▸ **The task**
From the data below, extract word for word every line starting at the one that contains "Pick the horizontal line drawing tool" and ending at the one that contains "Click the Apply", including both of those lines.
-*-*-
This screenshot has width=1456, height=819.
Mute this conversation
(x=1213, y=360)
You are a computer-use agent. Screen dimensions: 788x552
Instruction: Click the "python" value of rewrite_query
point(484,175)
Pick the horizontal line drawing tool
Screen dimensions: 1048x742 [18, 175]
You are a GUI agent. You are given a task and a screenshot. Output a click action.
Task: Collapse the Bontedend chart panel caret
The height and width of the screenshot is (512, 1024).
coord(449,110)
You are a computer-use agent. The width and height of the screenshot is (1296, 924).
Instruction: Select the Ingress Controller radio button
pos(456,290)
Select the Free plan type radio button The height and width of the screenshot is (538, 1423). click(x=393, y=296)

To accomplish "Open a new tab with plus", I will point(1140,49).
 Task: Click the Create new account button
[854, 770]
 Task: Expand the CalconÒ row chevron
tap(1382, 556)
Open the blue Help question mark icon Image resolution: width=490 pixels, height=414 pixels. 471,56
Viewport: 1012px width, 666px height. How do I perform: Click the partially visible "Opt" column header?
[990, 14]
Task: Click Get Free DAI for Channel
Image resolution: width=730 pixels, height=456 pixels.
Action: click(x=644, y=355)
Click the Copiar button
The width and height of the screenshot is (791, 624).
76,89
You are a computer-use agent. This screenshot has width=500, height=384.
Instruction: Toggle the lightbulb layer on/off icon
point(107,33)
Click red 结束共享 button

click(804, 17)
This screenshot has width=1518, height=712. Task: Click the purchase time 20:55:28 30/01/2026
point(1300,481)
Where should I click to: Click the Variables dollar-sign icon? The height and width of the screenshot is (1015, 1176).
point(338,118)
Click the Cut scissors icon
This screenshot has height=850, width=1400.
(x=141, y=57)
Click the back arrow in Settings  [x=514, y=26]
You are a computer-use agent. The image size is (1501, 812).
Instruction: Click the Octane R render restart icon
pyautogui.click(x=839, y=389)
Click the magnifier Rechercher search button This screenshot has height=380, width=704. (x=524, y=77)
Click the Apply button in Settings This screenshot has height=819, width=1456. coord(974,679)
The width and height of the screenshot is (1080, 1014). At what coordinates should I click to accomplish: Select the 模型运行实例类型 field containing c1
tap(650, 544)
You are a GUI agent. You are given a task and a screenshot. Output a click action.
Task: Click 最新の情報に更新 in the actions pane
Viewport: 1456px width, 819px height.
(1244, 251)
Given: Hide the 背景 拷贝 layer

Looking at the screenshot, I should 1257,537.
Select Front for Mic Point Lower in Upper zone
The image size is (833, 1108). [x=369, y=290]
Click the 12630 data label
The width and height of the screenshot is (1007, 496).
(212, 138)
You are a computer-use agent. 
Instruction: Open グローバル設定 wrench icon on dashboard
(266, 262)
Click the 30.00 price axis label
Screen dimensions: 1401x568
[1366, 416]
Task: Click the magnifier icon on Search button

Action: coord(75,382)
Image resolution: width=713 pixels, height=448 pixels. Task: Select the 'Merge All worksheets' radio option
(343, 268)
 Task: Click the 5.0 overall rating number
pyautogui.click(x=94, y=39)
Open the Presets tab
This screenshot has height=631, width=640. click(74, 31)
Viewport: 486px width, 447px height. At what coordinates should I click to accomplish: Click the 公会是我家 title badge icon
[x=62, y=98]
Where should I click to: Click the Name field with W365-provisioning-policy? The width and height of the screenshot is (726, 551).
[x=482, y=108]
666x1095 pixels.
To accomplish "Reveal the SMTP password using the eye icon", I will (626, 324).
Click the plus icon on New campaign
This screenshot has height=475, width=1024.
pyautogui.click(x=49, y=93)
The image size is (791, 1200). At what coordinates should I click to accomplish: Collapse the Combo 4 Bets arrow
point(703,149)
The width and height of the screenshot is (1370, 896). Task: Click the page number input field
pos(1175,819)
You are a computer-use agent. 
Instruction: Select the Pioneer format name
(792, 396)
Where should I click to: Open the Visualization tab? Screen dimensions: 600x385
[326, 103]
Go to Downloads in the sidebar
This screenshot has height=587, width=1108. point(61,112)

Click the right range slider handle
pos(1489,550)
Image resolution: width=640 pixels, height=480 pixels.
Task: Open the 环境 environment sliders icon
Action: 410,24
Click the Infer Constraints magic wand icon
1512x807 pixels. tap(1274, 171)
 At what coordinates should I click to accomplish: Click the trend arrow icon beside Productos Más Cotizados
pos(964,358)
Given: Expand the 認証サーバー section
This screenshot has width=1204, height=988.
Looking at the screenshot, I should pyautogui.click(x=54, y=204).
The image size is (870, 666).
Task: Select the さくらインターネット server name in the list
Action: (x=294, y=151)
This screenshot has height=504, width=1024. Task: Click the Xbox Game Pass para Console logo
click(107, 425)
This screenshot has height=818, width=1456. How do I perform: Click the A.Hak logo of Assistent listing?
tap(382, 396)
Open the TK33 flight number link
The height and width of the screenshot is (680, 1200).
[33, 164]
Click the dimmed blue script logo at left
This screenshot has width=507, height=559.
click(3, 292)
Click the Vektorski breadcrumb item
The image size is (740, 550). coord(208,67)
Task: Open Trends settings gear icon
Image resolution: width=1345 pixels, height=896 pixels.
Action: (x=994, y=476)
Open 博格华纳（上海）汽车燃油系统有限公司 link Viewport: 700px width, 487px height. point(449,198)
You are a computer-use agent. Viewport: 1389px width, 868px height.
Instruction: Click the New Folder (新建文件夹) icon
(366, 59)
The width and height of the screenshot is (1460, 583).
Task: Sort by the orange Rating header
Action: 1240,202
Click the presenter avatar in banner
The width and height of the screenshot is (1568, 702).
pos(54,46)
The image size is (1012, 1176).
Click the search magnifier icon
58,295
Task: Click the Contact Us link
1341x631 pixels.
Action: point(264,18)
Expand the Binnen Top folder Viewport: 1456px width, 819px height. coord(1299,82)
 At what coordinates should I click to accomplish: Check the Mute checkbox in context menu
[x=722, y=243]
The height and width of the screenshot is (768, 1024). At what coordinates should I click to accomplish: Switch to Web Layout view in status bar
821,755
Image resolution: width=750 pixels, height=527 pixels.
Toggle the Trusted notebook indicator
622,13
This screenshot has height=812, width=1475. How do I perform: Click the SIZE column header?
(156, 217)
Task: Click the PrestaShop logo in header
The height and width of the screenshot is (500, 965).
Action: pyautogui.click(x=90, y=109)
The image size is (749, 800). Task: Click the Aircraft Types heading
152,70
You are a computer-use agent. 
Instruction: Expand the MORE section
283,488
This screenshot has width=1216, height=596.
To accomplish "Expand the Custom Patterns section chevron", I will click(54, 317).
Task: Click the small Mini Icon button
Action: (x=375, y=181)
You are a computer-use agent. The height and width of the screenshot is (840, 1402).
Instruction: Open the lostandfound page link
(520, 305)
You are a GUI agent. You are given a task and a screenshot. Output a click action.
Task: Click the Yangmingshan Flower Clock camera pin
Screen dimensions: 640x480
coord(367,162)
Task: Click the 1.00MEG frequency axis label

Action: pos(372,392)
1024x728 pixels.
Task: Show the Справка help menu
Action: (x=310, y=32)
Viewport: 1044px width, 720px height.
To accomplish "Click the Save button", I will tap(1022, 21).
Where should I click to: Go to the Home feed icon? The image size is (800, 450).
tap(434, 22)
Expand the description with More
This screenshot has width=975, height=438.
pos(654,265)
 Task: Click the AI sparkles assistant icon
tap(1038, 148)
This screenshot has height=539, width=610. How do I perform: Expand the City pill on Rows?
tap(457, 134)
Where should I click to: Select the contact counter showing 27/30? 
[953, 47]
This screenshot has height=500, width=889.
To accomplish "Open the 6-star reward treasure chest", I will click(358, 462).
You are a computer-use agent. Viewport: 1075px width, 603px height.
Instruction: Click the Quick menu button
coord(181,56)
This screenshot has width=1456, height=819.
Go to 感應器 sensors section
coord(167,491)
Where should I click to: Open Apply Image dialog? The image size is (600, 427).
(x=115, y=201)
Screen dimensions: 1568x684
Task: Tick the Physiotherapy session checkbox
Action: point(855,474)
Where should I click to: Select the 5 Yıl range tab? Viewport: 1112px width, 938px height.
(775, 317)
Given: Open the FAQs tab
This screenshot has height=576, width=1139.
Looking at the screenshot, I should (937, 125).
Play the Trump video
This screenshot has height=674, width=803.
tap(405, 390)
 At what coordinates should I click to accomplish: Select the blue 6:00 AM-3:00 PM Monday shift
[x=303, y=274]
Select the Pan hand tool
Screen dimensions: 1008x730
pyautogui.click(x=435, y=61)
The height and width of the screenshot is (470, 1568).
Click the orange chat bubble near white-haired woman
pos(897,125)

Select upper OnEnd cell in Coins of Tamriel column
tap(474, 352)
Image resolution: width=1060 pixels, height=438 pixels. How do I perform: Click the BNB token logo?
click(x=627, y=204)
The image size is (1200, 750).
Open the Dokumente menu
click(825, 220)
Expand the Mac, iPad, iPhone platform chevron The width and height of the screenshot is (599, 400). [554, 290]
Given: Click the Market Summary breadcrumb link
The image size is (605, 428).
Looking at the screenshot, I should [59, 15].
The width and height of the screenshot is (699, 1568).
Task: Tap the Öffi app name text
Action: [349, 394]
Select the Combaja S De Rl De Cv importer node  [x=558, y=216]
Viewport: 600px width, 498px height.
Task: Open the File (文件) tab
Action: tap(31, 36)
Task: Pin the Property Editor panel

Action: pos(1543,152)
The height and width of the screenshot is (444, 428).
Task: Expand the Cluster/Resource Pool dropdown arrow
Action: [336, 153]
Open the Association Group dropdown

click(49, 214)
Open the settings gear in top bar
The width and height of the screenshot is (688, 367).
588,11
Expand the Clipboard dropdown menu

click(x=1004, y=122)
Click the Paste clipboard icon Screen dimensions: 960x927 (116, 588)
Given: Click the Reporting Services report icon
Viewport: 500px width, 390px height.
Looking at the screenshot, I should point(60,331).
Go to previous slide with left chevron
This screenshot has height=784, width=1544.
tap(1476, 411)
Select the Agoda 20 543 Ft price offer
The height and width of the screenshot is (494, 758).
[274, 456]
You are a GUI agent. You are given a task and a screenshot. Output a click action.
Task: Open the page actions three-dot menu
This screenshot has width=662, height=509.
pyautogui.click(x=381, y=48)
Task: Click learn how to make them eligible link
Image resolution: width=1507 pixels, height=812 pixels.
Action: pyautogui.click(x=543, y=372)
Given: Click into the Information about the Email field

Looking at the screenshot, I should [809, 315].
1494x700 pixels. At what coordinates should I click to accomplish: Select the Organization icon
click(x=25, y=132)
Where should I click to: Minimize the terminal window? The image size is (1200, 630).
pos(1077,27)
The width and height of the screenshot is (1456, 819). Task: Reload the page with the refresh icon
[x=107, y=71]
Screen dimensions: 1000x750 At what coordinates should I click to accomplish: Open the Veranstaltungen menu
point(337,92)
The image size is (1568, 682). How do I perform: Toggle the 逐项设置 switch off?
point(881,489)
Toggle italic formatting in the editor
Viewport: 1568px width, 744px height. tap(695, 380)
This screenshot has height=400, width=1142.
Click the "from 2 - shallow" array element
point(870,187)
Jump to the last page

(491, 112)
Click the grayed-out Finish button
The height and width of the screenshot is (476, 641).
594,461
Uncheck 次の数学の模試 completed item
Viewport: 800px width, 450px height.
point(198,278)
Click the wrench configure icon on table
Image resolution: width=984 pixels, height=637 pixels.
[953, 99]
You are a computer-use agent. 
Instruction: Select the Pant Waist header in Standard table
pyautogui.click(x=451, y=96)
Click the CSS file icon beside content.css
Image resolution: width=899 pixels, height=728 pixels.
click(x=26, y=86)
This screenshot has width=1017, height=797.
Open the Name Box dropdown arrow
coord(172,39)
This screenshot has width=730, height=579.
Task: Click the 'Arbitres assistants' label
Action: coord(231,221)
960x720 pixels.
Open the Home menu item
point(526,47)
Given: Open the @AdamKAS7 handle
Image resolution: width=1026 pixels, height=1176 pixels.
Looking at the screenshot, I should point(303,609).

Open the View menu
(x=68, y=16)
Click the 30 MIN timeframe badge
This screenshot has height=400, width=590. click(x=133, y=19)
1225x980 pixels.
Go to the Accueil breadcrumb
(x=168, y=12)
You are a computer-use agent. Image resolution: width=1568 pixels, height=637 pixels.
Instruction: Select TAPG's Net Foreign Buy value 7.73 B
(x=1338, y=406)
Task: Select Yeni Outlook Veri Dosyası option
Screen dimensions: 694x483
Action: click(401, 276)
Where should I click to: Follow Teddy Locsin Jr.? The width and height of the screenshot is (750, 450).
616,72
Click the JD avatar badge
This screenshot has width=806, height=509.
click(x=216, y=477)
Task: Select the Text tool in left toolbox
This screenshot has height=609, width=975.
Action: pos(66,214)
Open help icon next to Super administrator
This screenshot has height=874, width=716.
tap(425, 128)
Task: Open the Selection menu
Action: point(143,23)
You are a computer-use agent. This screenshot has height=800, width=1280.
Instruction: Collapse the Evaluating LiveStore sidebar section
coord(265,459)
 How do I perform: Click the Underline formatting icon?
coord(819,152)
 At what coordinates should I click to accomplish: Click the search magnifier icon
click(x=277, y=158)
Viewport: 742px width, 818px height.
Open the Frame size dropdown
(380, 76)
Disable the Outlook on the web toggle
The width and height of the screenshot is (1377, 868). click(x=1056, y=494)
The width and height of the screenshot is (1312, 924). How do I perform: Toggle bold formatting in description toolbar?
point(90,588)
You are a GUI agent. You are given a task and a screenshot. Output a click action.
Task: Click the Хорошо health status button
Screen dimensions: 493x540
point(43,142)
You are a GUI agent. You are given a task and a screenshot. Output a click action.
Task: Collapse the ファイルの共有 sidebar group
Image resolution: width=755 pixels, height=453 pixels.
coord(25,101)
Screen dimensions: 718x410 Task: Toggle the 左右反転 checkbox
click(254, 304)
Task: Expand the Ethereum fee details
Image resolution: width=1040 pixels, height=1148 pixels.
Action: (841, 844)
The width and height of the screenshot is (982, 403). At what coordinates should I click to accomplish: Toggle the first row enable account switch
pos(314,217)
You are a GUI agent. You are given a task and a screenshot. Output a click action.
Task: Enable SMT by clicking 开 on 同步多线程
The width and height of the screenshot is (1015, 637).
-*-*-
▸ **Answer to this problem**
Pick the horizontal line drawing tool
Screen dimensions: 1048x742 [18, 175]
You are a GUI agent. You are given a task and a screenshot. Output a click action.
Task: Collapse the Bontedend chart panel caret
The height and width of the screenshot is (512, 1024).
coord(449,110)
You are a computer-use agent. The width and height of the screenshot is (1296, 924).
Instruction: Select the Ingress Controller radio button
pos(456,290)
Select the Free plan type radio button The height and width of the screenshot is (538, 1423). click(x=393, y=296)

To accomplish "Open a new tab with plus", I will point(1140,49).
 Task: Click the Create new account button
[854, 770]
 Task: Expand the CalconÒ row chevron
tap(1382, 556)
Open the blue Help question mark icon Image resolution: width=490 pixels, height=414 pixels. 471,56
Viewport: 1012px width, 666px height. How do I perform: Click the partially visible "Opt" column header?
[990, 14]
Task: Click Get Free DAI for Channel
Image resolution: width=730 pixels, height=456 pixels.
Action: click(x=644, y=355)
Click the Copiar button
The width and height of the screenshot is (791, 624).
76,89
You are a computer-use agent. This screenshot has width=500, height=384.
Instruction: Toggle the lightbulb layer on/off icon
point(107,33)
Click red 结束共享 button

click(804, 17)
This screenshot has width=1518, height=712. Task: Click the purchase time 20:55:28 30/01/2026
point(1300,481)
Where should I click to: Click the Variables dollar-sign icon? The height and width of the screenshot is (1015, 1176).
point(338,118)
Click the Cut scissors icon
This screenshot has height=850, width=1400.
(x=141, y=57)
Click the back arrow in Settings  [x=514, y=26]
You are a computer-use agent. The image size is (1501, 812).
Instruction: Click the Octane R render restart icon
pyautogui.click(x=839, y=389)
Click the magnifier Rechercher search button This screenshot has height=380, width=704. (x=524, y=77)
Click the Apply button in Settings This screenshot has height=819, width=1456. coord(974,679)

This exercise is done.